6. You feel responsible for managing other people’s emotions
Did you become the family peacekeeper? The one who could read the room and adjust your behavior to keep everyone calm?
Children of emotionally avoidant parents often become hyper-attuned to other people’s emotional states. You learned to scan for signs of discomfort and do whatever necessary to prevent an emotional situation from developing.
As an adult, this looks like constantly managing other people’s feelings at the expense of your own. You might:
- Avoid bringing up legitimate concerns because you don’t want to upset someone
- Take responsibility for other people’s reactions to your boundaries
- Feel anxious when someone around you is in a bad mood, even if it has nothing to do with you
- Exhaust yourself trying to keep everyone happy
You were trained to believe that emotions are your responsibility to prevent or fix. But the truth is, everyone is responsible for their own emotional experience. You can be kind and empathetic without making yourself responsible for how others feel.
7. You either over-share or share nothing at all
This might seem contradictory, but many people raised by emotionally avoidant parents swing between these two extremes.
Some people shut down completely. They never share anything vulnerable because they learned early that emotional honesty isn’t safe. They keep relationships surface-level and pride themselves on being low-maintenance.
Others go the opposite direction. They over-share with near-strangers, dumping their entire emotional history on people who haven’t earned that level of trust. This happens because they never learned appropriate emotional boundaries. They’re either starving for emotional connection or they’ve built walls so high that no one can get through.

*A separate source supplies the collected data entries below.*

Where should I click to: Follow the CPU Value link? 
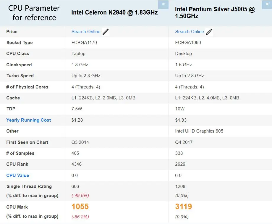(18, 175)
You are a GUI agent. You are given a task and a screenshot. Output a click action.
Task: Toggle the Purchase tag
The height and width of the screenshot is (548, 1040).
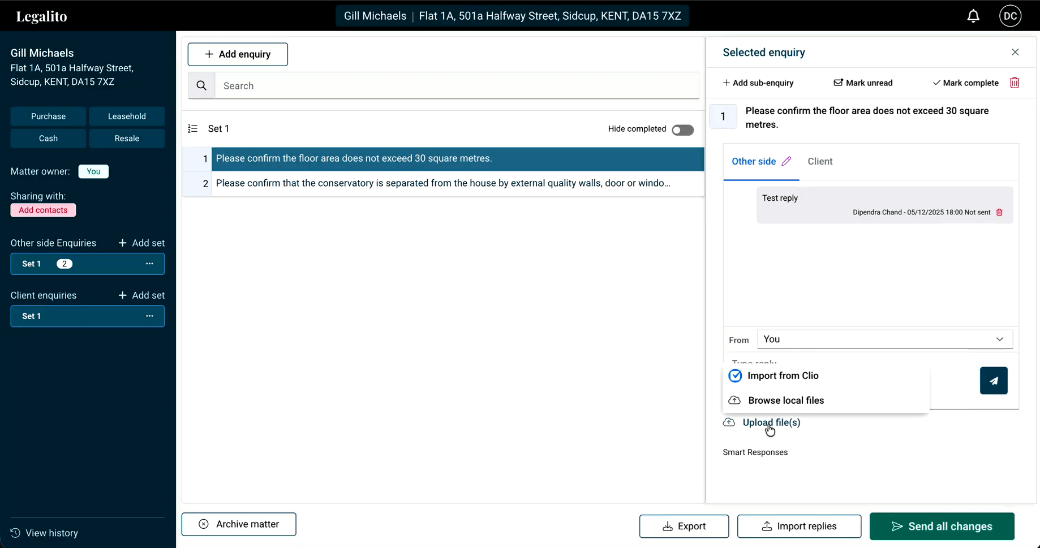(x=48, y=116)
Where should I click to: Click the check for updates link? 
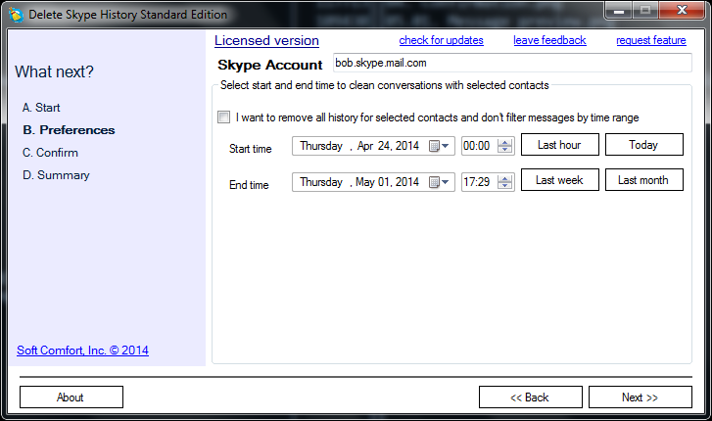(x=441, y=41)
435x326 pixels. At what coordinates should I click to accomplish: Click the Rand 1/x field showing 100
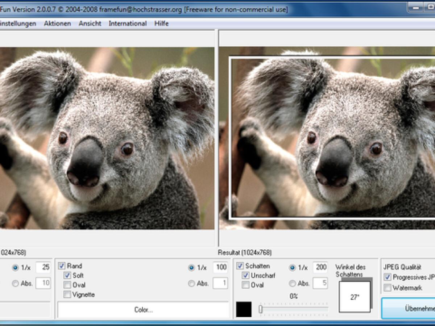[220, 268]
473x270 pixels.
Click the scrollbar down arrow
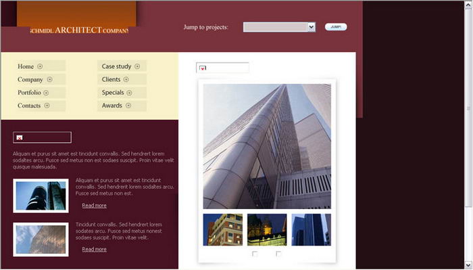pyautogui.click(x=468, y=265)
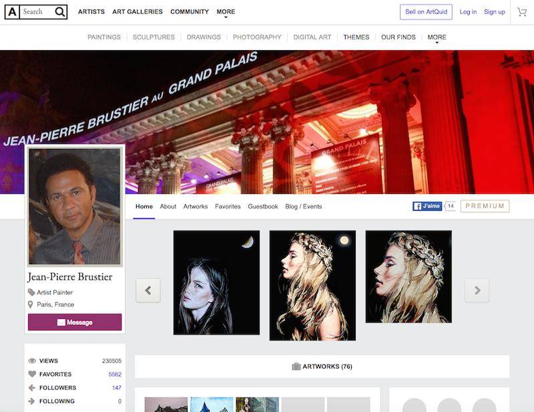Image resolution: width=534 pixels, height=412 pixels.
Task: Expand the category bar MORE dropdown
Action: point(437,37)
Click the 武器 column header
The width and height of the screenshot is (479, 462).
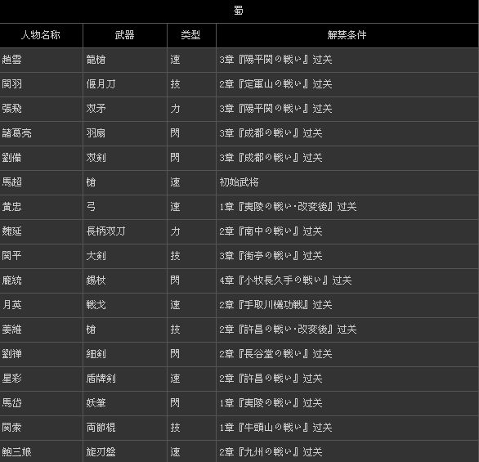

Neither extreme creates genuine intimacy. Real connection requires calibrated vulnerability, which is something you can only learn when your emotions were met with consistent, appropriate responses in childhood.

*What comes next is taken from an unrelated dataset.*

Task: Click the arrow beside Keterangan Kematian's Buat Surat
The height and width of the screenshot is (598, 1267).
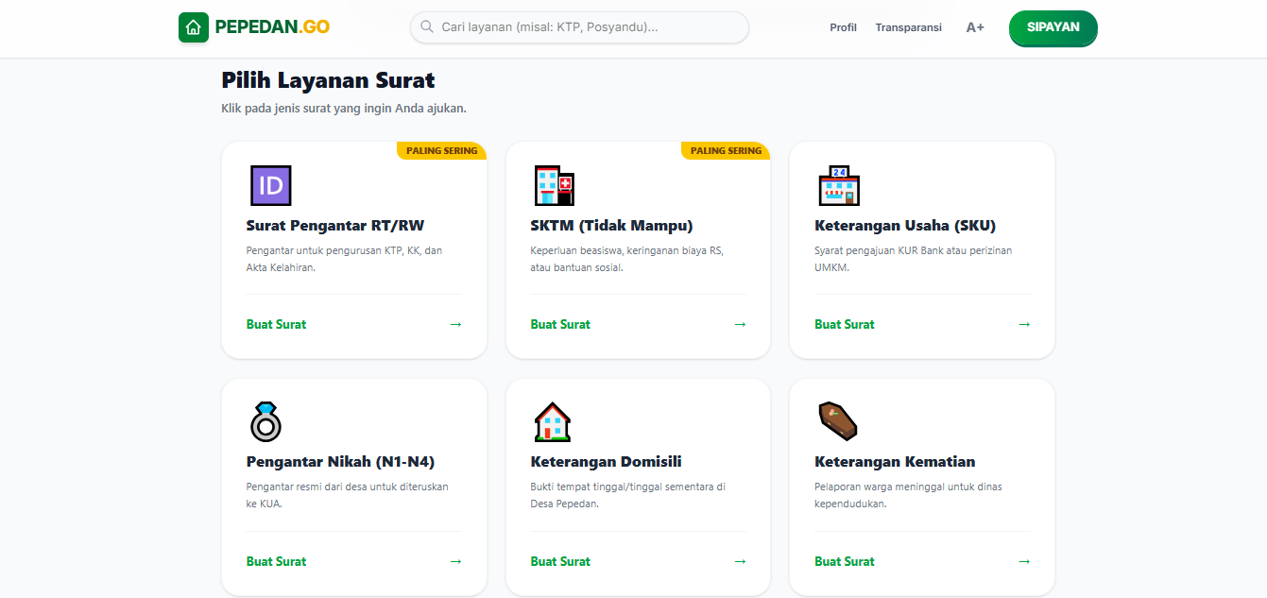Action: [1024, 561]
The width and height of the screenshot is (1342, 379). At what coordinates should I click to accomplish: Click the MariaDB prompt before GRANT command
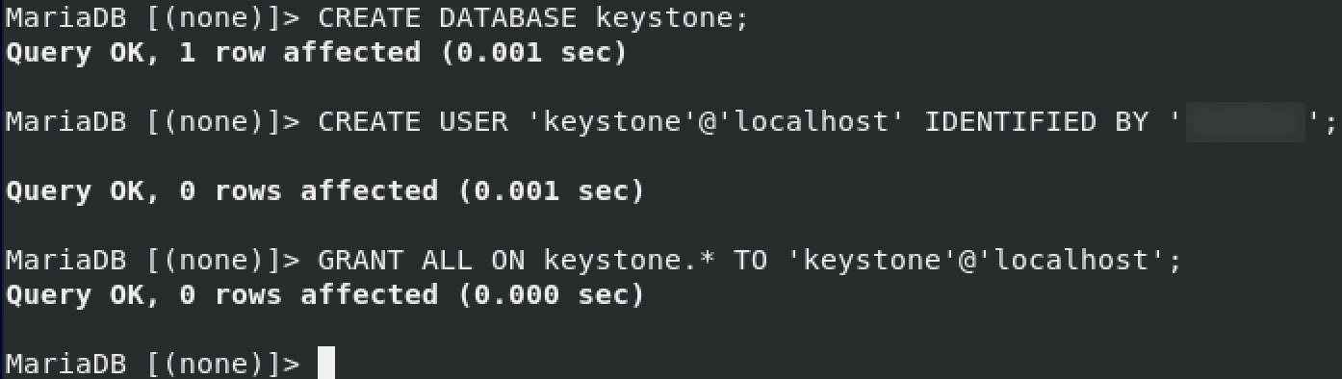click(x=153, y=261)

8. You genuinely believe you’re “too much” or “too sensitive”
How many times were you told (directly or indirectly) that you were overreacting? That you were too dramatic, too emotional, too intense?

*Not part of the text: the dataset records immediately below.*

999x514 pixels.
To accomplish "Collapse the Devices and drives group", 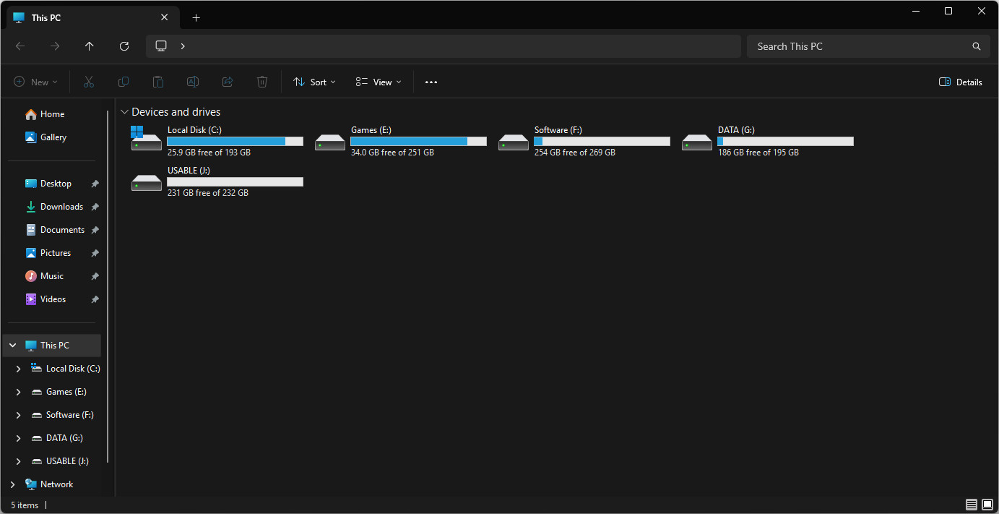I will 124,112.
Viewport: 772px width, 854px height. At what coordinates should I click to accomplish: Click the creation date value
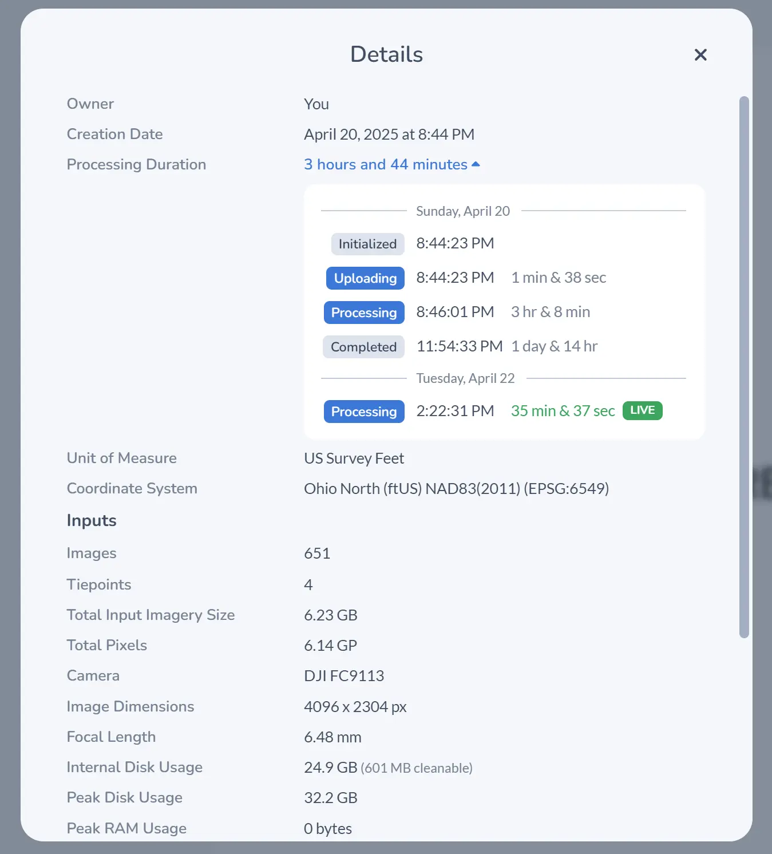(x=389, y=135)
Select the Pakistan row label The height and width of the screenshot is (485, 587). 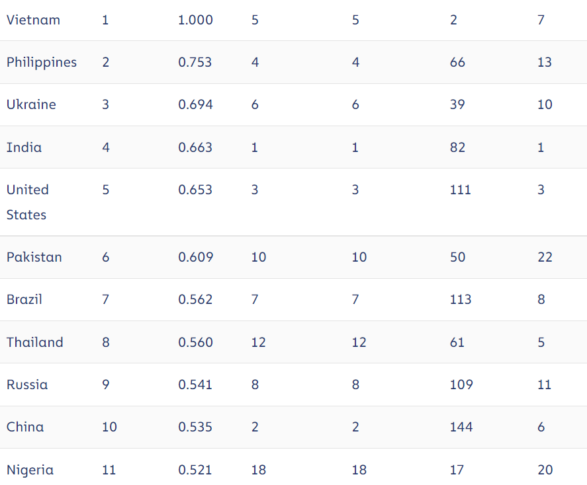click(x=34, y=257)
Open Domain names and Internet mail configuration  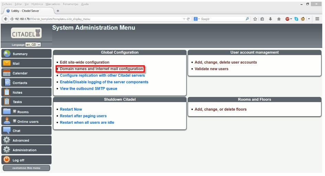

When parents can’t handle emotions, they often frame the problem as the child’s excessive feelings rather than their own limited capacity. The child internalizes this message and carries it into adulthood.
You might describe yourself as “a lot” or warn new partners that you’re “high maintenance” when really, you just have normal human emotions that were never properly received. You might minimize your own experiences or talk yourself out of feelings because some voice in your head tells you that you’re being unreasonable.
Let me be clear: having emotions doesn’t make you too much. Needing emotional support doesn’t make you a burden. The problem was never you.
Final thoughts
Recognizing these patterns is the first step, but it doesn’t erase years of conditioning overnight. I still catch myself apologizing for feelings or struggling to identify what I’m experiencing in the moment.
What helps is remembering that you’re not broken. You adapted to an environment that couldn’t hold space for your emotional reality. Those adaptations made sense then, even if they don’t serve you now.
You can learn what wasn’t taught. You can practice naming emotions, sitting with discomfort, and offering yourself the compassion your parents couldn’t provide. You can build relationships with people who don’t flinch when you cry or shut down when you’re angry.
Your emotions aren’t the problem. They never were.